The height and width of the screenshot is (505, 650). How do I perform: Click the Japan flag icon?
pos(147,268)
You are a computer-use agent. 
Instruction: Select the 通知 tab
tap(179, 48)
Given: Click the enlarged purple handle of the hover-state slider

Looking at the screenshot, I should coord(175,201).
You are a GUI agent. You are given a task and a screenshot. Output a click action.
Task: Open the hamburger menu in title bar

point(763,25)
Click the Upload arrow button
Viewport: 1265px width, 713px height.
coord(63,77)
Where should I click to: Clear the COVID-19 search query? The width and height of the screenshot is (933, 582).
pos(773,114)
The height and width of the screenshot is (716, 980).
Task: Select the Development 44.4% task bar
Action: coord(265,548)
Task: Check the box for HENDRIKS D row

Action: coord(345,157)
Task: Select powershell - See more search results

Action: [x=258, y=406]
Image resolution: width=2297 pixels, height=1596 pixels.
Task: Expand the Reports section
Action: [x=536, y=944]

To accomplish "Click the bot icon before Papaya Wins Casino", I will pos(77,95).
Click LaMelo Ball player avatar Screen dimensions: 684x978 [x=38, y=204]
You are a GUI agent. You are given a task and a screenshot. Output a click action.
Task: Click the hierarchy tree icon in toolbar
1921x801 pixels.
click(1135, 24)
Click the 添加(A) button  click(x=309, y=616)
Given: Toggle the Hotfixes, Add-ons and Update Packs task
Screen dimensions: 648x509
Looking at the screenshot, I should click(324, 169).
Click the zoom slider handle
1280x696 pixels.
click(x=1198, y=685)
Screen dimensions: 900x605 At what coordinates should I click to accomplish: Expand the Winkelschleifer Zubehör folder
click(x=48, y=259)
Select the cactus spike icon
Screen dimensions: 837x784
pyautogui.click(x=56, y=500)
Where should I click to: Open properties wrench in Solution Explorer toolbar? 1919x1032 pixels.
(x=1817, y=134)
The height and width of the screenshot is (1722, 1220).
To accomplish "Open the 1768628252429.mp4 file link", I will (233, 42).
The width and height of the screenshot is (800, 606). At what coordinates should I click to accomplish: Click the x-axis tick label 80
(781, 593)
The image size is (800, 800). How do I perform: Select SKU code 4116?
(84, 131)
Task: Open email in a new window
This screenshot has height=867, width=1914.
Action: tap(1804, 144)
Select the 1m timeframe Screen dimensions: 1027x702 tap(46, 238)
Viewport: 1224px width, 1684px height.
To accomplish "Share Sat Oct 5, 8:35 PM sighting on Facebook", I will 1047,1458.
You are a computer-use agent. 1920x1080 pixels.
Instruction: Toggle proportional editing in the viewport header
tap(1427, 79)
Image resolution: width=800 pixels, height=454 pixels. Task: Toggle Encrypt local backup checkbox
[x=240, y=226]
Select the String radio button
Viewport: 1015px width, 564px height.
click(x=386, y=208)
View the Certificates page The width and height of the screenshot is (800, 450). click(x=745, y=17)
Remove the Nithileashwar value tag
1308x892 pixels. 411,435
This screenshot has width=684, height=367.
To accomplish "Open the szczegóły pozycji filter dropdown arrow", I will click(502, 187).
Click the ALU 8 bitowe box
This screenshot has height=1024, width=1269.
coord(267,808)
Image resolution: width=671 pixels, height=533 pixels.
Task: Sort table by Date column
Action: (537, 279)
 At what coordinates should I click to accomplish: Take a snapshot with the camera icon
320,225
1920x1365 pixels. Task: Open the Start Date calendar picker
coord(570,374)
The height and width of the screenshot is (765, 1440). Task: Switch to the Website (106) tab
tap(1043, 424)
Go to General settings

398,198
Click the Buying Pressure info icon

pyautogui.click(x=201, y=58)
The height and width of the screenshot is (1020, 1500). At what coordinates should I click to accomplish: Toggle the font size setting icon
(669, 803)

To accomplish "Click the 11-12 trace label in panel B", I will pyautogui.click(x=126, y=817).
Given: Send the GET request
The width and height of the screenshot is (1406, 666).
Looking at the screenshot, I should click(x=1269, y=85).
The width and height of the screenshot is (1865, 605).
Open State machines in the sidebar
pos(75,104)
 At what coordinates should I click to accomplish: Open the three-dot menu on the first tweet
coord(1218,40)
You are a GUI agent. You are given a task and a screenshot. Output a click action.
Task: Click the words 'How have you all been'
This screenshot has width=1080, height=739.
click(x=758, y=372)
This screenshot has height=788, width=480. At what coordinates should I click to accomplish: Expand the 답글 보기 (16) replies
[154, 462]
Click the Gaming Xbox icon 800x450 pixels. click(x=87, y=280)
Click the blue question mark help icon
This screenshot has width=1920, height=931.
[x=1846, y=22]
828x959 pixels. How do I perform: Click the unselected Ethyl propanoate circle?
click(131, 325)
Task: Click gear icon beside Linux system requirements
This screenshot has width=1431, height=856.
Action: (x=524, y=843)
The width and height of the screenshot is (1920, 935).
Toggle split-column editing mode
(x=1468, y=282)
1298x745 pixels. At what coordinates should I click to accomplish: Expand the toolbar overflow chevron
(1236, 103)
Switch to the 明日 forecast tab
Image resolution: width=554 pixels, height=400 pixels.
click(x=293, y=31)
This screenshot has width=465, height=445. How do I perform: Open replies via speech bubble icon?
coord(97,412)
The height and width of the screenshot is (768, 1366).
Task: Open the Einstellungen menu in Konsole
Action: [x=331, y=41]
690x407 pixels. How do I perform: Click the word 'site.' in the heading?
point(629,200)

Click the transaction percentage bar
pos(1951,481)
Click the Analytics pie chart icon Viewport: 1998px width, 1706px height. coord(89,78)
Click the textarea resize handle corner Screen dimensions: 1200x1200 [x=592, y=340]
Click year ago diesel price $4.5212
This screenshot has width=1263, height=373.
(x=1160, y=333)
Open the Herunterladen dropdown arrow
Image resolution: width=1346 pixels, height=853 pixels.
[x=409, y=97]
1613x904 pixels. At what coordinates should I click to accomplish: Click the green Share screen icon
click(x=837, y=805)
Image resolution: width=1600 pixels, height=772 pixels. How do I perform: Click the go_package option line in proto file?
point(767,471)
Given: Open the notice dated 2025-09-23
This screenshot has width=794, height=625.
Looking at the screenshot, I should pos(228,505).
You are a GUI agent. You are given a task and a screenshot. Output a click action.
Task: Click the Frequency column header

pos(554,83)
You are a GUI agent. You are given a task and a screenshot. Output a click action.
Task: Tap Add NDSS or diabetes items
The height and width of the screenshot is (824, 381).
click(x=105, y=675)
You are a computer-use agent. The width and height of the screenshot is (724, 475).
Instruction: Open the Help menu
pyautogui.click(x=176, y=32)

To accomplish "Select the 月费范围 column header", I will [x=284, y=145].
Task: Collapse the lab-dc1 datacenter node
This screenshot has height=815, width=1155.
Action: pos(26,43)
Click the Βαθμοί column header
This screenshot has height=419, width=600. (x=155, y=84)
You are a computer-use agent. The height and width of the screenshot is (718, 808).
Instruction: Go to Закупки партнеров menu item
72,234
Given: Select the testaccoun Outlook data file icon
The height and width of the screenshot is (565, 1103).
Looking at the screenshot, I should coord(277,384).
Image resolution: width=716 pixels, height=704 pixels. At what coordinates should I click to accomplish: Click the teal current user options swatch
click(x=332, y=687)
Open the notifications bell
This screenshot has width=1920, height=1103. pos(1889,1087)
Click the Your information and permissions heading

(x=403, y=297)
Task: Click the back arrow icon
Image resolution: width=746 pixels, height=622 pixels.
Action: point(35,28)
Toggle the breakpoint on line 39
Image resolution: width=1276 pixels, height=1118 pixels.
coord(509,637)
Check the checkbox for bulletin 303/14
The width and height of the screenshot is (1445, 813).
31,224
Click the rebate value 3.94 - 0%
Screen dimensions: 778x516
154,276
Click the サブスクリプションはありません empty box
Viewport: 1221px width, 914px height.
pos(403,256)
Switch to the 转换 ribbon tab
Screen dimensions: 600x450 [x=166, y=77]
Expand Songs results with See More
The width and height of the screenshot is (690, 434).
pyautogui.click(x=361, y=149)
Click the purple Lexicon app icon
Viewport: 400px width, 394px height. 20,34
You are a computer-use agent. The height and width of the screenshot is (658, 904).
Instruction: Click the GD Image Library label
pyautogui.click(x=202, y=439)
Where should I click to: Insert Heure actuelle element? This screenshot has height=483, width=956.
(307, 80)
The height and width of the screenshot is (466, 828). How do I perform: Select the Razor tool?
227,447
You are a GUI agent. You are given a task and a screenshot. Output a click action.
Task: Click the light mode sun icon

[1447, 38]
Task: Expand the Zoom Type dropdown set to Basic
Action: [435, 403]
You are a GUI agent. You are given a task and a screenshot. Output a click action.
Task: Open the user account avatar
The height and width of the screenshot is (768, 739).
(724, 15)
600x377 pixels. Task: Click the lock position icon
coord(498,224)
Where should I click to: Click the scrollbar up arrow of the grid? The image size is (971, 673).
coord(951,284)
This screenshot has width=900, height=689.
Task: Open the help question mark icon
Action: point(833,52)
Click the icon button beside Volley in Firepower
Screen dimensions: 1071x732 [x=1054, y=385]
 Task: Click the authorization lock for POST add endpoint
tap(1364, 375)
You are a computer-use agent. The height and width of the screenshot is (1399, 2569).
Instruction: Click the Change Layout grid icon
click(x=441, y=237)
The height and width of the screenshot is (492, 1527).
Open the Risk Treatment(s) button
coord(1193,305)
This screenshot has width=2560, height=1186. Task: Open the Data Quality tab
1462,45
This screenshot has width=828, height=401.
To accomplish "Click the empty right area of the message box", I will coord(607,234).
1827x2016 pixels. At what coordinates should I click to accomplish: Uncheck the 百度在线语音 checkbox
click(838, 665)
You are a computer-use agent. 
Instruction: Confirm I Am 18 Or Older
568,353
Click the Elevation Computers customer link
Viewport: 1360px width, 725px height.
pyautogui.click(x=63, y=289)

* **SHORT PROBLEM**
Could you print, unchanged, the stretch of the data that begins with the line containing "will pyautogui.click(x=126, y=817)." and ends with the line containing "click(x=758, y=372)", including both of those lines?

* **SOLUTION**
To accomplish "Click the 11-12 trace label in panel B", I will pyautogui.click(x=126, y=817).
Given: Send the GET request
The width and height of the screenshot is (1406, 666).
Looking at the screenshot, I should click(x=1269, y=85).
The width and height of the screenshot is (1865, 605).
Open State machines in the sidebar
pos(75,104)
 At what coordinates should I click to accomplish: Open the three-dot menu on the first tweet
coord(1218,40)
You are a GUI agent. You are given a task and a screenshot. Output a click action.
Task: Click the words 'How have you all been'
This screenshot has width=1080, height=739.
click(x=758, y=372)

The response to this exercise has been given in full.